Dr Pat O'Callaghan, Ireland's greatest Olympic athlete.

I mentioned before how Ireland has only won two Olympic athletics medals in my lifetime, both silver. Once upon a time, though, Ireland won two Olympic track and field gold medals within one hour. And one of the winners was claiming his second Olympic victory.

In the 1932 Olympics in Los Angeles, Dr Pat O’Callaghan retained the Olympic hammer title he had won four years previously in Amsterdam (and which was the first Olympic medal won by the newly-independent Ireland). Earlier that day, Bob Tisdall won the 400 metres hurdles in a world-fastest time of 51.7 seconds. However, Tisdall was not credited with a world record because he had knocked over the final hurdle – such were the rules in those days.

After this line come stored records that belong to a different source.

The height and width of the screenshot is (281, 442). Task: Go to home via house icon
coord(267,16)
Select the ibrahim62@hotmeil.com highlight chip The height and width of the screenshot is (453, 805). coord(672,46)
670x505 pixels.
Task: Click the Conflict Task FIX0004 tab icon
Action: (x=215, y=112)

Here are two very short videos of interviews with each man. The interviewer is Brendan O’Reilly, RTE sports broadcaster who was a noted high-jumper in his time, once holding the long-standing Irish record at the event. (He also starred in the cult 1970s children’s film Flight of the Doves, where he played an Irish policeman looking for two English kids who ran off to Ireland.)

First up, Pat O’Callaghan looks genuinely modest about his achievement – the only Irish Olympian to win more than one medal, apart from Michelle Smith:

Next, Bob Tisdall talks about his win – and points out how the first four home in the 1932 400 metres hurdles final would all finish their careers as gold medallists in that same event:

All praise is due to YouTube user packieenright for filming them off his television, pulling across the curtains to block out the sunlight, and then posting them online.